With trade conditions in the U.S. returning to normal after three days of holidays, the U.S. dollar Index remains relatively quiet early Tuesday after falling 0.31% yesterday. Traders collected profits and awaited Federal Reserve officials' remarks for more information on the central bank's rate hike path. Meanwhile, risk flows appear to have resumed, with crucial European market indices trading in positive territory. Investors anticipate the European Central Bank's rate decision later this week, which is expected to be hawkish and favor a 75 basis point rate hike. Moreover, U.S. stock index futures are up 0.8% to 1.1%, and the ISM's August Services PMI will be the only high-tier data featured today on the U.S. economic calendar.
This morning, the Euro is rising, approaching parity, helped by improving market mood. Earlier in the day, Germany's Destatis announced that Factory Orders fell 13.6% in July, compared to the market's projection of a 6.1% drop. In energy-related news, Vitaly Markelov, Deputy CEO of Gazprom, indicated on Tuesday that the Nord Stream 1 pipeline would not be launched until Siemens Energy replaces the faulty equipment. Germany's poor data and ongoing energy crises might drag on the common currency for a while. Traders are now anticipating the ECB's interest rate decision this week, with markets growing optimistic about a 75bps rate hike.
The British Pound manages to climb higher due to risk on mood. However, it’s still at its lowest level since 1985, weighed down by a bleak economic outlook, high energy expenses, and surging inflation. Domestically, Liz Truss, as expected, won the Conservative Party leadership campaign to become the next British Prime Minister on Monday. During her acceptance speech, Truss stated, "I will provide a bold strategy to lower taxes and boost our economy." The new government is expected to unveil an energy rescue plan shortly, with measures worth £130 billion to tackle soaring energy costs.
On Tuesday, the Japanese Yen dropped against the dollar to its lowest level since August 1998. This is because the Bank of Japan has vowed to maintain ultra-low interest rates at a time when the Federal Reserve has been talking up more monetary tightening to combat inflation. Meanwhile, Japanese Finance Minister Shunichi Suzuki reacted to the dramatic Yen swings, stating that increased volatility was unwanted and that he was following currency markets with a great sense of urgency.
The Canadian dollar is making a comeback after losing 0.21% yesterday. The upswing in market sentiment assists Loonie in recouping some of its losses. Meanwhile, worries about slower economic development in Canada and the United States weigh on the Loonie. Market participants anticipate the Bank of Canada's monetary policy meeting later this week. The central bank is expected to issue another massive rate hike as it strives to manage sky-high inflation. The Bank of Canada's aggressive tightening, along with the economy's high level of business and consumer debt, has made the prospect of a soft landing more elusive.

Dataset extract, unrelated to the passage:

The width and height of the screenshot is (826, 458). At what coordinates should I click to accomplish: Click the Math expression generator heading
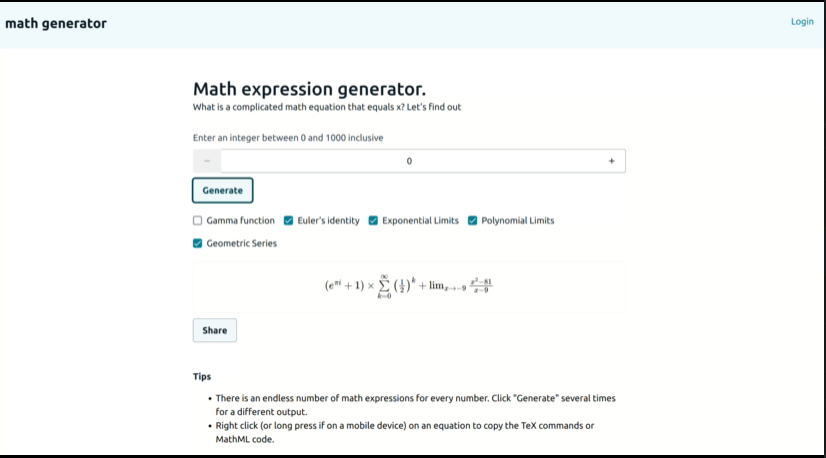pos(316,89)
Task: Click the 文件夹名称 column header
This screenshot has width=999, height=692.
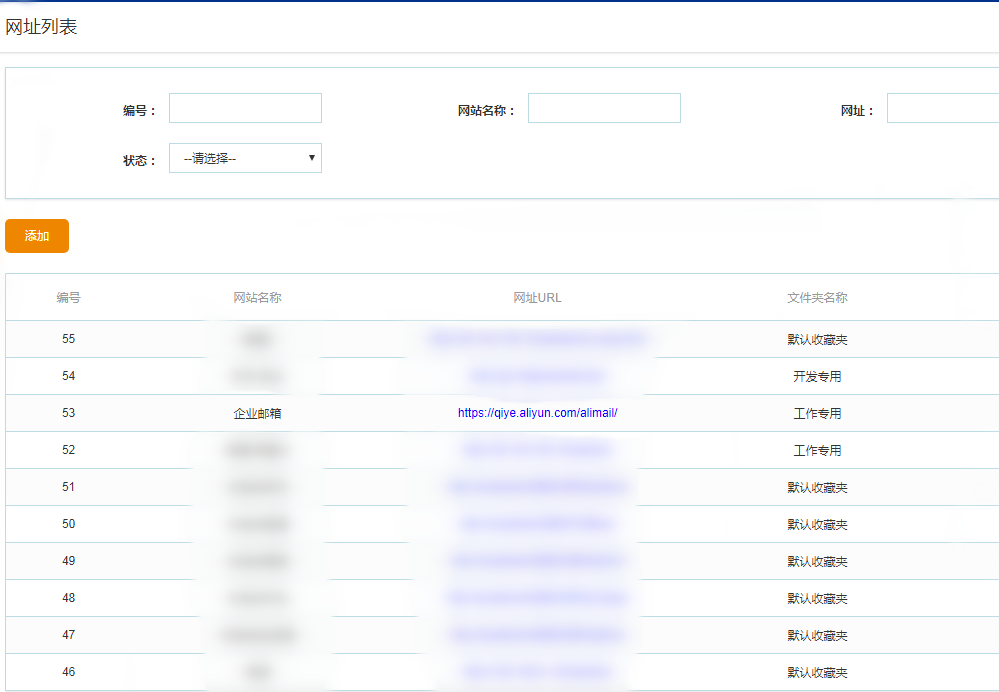Action: pos(817,298)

Yesterday, the Mexican Peso closed slightly higher against the U.S. dollar. According to the most recent data, consumer confidence in Mexico fell to a 17-month low of 40.9 in August 2022, down from 41.3 the previous month. Sentiment has decreased for consumers' present financial status and the Mexican economy's current state. Simultaneously, confidence in the country's economy for the next 12 months fell, but confidence in consumers' financial status rose. Traders are now looking forward to the release of headline inflation figures on Thursday for more information.
The Yuan fell against the dollar today, reaching its lowest level since August 2020, despite China's central bank's announcement that it will reduce the foreign exchange reserve requirement ratio by 200 basis points to 6% beginning Sept. 15 to slow the currency's steep slide. The Yuan has dropped 10% this year due to China's Covid-damaged economy and conflicting monetary policy. In late August, major Chinese cities were placed under new lockdowns as officials rushed to contain recent viral outbreaks, threatening to disrupt an already shaky economic recovery.
The Brazilian Real spiked 0.56% yesterday, supported by a gain in the price of essential commodities and some respite in the foreign currency market. On the domestic front, financial market economists cut their projections for inflation this year from 6.70% to 6.61% while raising their forecast for economic growth. In other news, the S&P Global Brazil Services PMI fell to 53.9 in August 2022 from 55.8 the previous month, the lowest level since February but still the 14th consecutive period of expansion. Finally, the financial market expects the Selic, the economy's basic interest rate, to remain at 13.75% per year by the end of 2022.